I discharged myself early because it was beyond a joke, and ended up back in hospital 8 days later with a massive infection.

Tell your visitors to fuck off shared wards!

I will await my public execution Smile

Stillfunny · 12/12/2019 03:37

I had my first baby nearly 26 years ago. The conditions on the labour ward and then afterwards meant that I rang my DH at 6am ( the earliest I felt I could ) to come and take me home
I had a home birth for my second baby.

ukgift2016 · 12/12/2019 05:41

Please tell me where the nurses/midwives are?? They seem all so meek and mild (don't give a fuck) to lay down any rules or boundaries. Shame on the staff.

Aridane · 12/12/2019 06:17

Standardised visiting hours on postnatal ward - something like 9am-9pm for partners but with a 2 hour break so women can rest. Then an hour for other visitors

I disagree - standard visiting hours and limitations in respect of ALL visitors .

DoTheHop · 12/12/2019 06:52

Mine is a very unique and personal story, but I was a single Mum (man vanished when I told him I was pregnant) and i found it extremely upsetting seeing other mothers with their partners there for support. I understand that's a selfish viewpoint I'm coming from, but it was my experience nonetheless. I cried and cried when the baby blues hit on day 3.

My aunt was a breastfeeding specialist in the hospital where I gave birth and she campaigned for reduced visiting hours so the Mums could sleep/establish feeding. Her policy was brought in.
I know mine is I suppose a mental health aspect/personal circumstances, but for me, men on the ward was not conducive to my recovery.
I was also the only woman on my ward breastfeeding and found it hideous, even in front of women, when on the morning my milk came in, walking to the bathroom and my boobs started leaking. I didn't realise until I got to the bathroom and looked in the mirror why one woman was staring at me (and gratefully giving her baby a bottle while looking at me with sympathy or horror).
It's not a place to have other women's husbands/partners. Not when you're discussing bleeding nipples, mastitis, cabbage leaves in nappies, bowel movements (or lack of them), urination, wounds (c-section), and bleeding post birth. It's just not.
+++
_Set of tasks_:
A – Decide whether each statement below agrees with the forum posts about postnatal wards, answering yes or no and quoting the words of the posts that settle it. (i) One writer had a home birth for a second baby. (ii) The aunt's campaign for reduced visiting hours was unsuccessful. (iii) The single mother was the only woman on her ward breastfeeding.
B – In the forum posts about postnatal wards, at what time did the writer who had a first baby nearly 26 years ago phone to be taken home?
C – Reproduce the forum posts about postnatal wards from "I will await" up to and including "on the staff.".

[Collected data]
+++
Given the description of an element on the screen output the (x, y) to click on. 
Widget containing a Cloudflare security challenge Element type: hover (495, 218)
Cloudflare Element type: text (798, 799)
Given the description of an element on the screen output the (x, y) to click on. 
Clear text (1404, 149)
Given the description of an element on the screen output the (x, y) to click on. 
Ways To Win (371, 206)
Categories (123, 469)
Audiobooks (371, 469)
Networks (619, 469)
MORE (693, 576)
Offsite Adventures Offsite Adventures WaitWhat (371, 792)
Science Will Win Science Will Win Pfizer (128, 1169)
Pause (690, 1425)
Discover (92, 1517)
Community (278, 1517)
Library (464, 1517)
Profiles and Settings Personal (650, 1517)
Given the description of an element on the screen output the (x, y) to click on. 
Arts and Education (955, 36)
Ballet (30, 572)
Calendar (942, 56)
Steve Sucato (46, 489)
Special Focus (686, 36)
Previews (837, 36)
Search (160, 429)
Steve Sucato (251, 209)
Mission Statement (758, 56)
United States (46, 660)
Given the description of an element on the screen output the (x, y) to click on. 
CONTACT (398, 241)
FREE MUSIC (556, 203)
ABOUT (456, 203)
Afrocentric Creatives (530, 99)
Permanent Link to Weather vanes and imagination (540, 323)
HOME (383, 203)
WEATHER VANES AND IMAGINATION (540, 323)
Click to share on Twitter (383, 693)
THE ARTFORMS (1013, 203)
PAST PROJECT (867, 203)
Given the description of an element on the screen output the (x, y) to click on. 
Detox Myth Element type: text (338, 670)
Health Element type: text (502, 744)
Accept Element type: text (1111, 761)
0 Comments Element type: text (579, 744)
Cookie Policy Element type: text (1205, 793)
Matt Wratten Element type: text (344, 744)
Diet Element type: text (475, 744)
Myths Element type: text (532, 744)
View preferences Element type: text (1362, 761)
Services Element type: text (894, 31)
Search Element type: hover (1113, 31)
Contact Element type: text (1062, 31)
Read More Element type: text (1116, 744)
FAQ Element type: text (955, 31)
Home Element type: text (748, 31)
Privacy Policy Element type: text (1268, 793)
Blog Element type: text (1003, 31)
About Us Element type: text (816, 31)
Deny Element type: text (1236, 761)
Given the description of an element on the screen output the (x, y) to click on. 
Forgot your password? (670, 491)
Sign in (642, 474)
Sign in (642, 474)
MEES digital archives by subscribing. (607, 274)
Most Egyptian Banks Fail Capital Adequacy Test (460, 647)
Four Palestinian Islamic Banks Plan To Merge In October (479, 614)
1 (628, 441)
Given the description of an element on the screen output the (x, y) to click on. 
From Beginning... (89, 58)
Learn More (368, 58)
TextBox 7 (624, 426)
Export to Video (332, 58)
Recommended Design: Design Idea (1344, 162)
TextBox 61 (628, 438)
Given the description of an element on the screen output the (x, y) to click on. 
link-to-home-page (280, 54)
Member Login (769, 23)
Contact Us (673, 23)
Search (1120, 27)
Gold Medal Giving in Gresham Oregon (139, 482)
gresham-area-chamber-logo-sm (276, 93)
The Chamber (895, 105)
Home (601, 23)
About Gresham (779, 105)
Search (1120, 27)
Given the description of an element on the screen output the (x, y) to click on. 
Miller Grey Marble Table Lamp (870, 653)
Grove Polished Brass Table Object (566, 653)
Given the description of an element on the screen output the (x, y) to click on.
+++
_Set of answers_:
A –
(i) Yes: "I had a home birth for my second baby."
(ii) No: "Her policy was brought in."
(iii) Yes: "I was also the only woman on my ward breastfeeding"

B – At 6am, the earliest the writer felt able to call.

C –
I will await my public execution Smile

Stillfunny · 12/12/2019 03:37

I had my first baby nearly 26 years ago. The conditions on the labour ward and then afterwards meant that I rang my DH at 6am ( the earliest I felt I could ) to come and take me home
I had a home birth for my second baby.

ukgift2016 · 12/12/2019 05:41

Please tell me where the nurses/midwives are?? They seem all so meek and mild (don't give a fuck) to lay down any rules or boundaries. Shame on the staff.